Stored data:

——

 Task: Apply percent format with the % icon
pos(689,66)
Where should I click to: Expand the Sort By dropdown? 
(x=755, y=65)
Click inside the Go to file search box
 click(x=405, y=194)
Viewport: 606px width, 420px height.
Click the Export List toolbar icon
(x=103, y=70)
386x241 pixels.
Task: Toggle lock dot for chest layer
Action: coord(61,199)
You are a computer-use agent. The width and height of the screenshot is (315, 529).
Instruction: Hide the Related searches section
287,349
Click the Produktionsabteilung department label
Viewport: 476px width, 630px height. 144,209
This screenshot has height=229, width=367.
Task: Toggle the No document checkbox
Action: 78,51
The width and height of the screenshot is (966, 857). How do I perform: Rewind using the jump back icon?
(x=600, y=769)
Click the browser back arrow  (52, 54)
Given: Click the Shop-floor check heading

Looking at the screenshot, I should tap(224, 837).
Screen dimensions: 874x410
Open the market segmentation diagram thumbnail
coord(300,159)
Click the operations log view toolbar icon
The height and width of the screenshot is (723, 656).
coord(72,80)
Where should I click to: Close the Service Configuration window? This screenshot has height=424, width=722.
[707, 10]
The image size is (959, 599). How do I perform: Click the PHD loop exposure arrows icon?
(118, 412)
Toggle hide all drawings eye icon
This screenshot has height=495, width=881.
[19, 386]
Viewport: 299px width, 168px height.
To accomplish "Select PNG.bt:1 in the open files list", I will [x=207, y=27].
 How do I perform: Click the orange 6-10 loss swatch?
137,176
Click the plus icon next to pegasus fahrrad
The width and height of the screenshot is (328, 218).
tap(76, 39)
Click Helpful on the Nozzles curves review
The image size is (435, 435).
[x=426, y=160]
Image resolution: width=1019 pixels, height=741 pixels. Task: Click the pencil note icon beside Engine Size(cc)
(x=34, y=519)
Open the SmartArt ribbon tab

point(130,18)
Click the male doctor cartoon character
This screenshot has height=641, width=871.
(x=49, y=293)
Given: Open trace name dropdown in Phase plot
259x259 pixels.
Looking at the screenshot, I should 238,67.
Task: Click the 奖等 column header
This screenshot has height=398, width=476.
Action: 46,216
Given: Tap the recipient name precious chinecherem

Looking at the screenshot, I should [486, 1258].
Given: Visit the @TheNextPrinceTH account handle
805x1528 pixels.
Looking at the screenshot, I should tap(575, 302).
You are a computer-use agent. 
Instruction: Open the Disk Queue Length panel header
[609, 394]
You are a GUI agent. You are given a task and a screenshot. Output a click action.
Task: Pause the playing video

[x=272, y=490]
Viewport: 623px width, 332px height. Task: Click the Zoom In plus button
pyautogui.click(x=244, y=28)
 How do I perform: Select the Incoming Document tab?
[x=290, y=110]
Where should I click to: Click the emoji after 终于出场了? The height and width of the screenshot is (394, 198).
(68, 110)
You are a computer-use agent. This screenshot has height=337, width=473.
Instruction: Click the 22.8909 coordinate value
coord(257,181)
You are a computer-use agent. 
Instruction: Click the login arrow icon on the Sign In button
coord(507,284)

——

**Your instructions**
Reproduce every entry shown above, precisely as it stands.

**Answer space**
 Task: Apply percent format with the % icon
pos(689,66)
Where should I click to: Expand the Sort By dropdown? 
(x=755, y=65)
Click inside the Go to file search box
 click(x=405, y=194)
Viewport: 606px width, 420px height.
Click the Export List toolbar icon
(x=103, y=70)
386x241 pixels.
Task: Toggle lock dot for chest layer
Action: coord(61,199)
You are a computer-use agent. The width and height of the screenshot is (315, 529).
Instruction: Hide the Related searches section
287,349
Click the Produktionsabteilung department label
Viewport: 476px width, 630px height. 144,209
This screenshot has height=229, width=367.
Task: Toggle the No document checkbox
Action: 78,51
The width and height of the screenshot is (966, 857). How do I perform: Rewind using the jump back icon?
(x=600, y=769)
Click the browser back arrow  (52, 54)
Given: Click the Shop-floor check heading

Looking at the screenshot, I should tap(224, 837).
Screen dimensions: 874x410
Open the market segmentation diagram thumbnail
coord(300,159)
Click the operations log view toolbar icon
The height and width of the screenshot is (723, 656).
coord(72,80)
Where should I click to: Close the Service Configuration window? This screenshot has height=424, width=722.
[707, 10]
The image size is (959, 599). How do I perform: Click the PHD loop exposure arrows icon?
(118, 412)
Toggle hide all drawings eye icon
This screenshot has height=495, width=881.
[19, 386]
Viewport: 299px width, 168px height.
To accomplish "Select PNG.bt:1 in the open files list", I will [x=207, y=27].
 How do I perform: Click the orange 6-10 loss swatch?
137,176
Click the plus icon next to pegasus fahrrad
The width and height of the screenshot is (328, 218).
tap(76, 39)
Click Helpful on the Nozzles curves review
The image size is (435, 435).
[x=426, y=160]
Image resolution: width=1019 pixels, height=741 pixels. Task: Click the pencil note icon beside Engine Size(cc)
(x=34, y=519)
Open the SmartArt ribbon tab

point(130,18)
Click the male doctor cartoon character
This screenshot has height=641, width=871.
(x=49, y=293)
Given: Open trace name dropdown in Phase plot
259x259 pixels.
Looking at the screenshot, I should 238,67.
Task: Click the 奖等 column header
This screenshot has height=398, width=476.
Action: 46,216
Given: Tap the recipient name precious chinecherem

Looking at the screenshot, I should [486, 1258].
Given: Visit the @TheNextPrinceTH account handle
805x1528 pixels.
Looking at the screenshot, I should tap(575, 302).
You are a computer-use agent. 
Instruction: Open the Disk Queue Length panel header
[609, 394]
You are a GUI agent. You are given a task and a screenshot. Output a click action.
Task: Pause the playing video

[x=272, y=490]
Viewport: 623px width, 332px height. Task: Click the Zoom In plus button
pyautogui.click(x=244, y=28)
 How do I perform: Select the Incoming Document tab?
[x=290, y=110]
Where should I click to: Click the emoji after 终于出场了? The height and width of the screenshot is (394, 198).
(68, 110)
You are a computer-use agent. This screenshot has height=337, width=473.
Instruction: Click the 22.8909 coordinate value
coord(257,181)
You are a computer-use agent. 
Instruction: Click the login arrow icon on the Sign In button
coord(507,284)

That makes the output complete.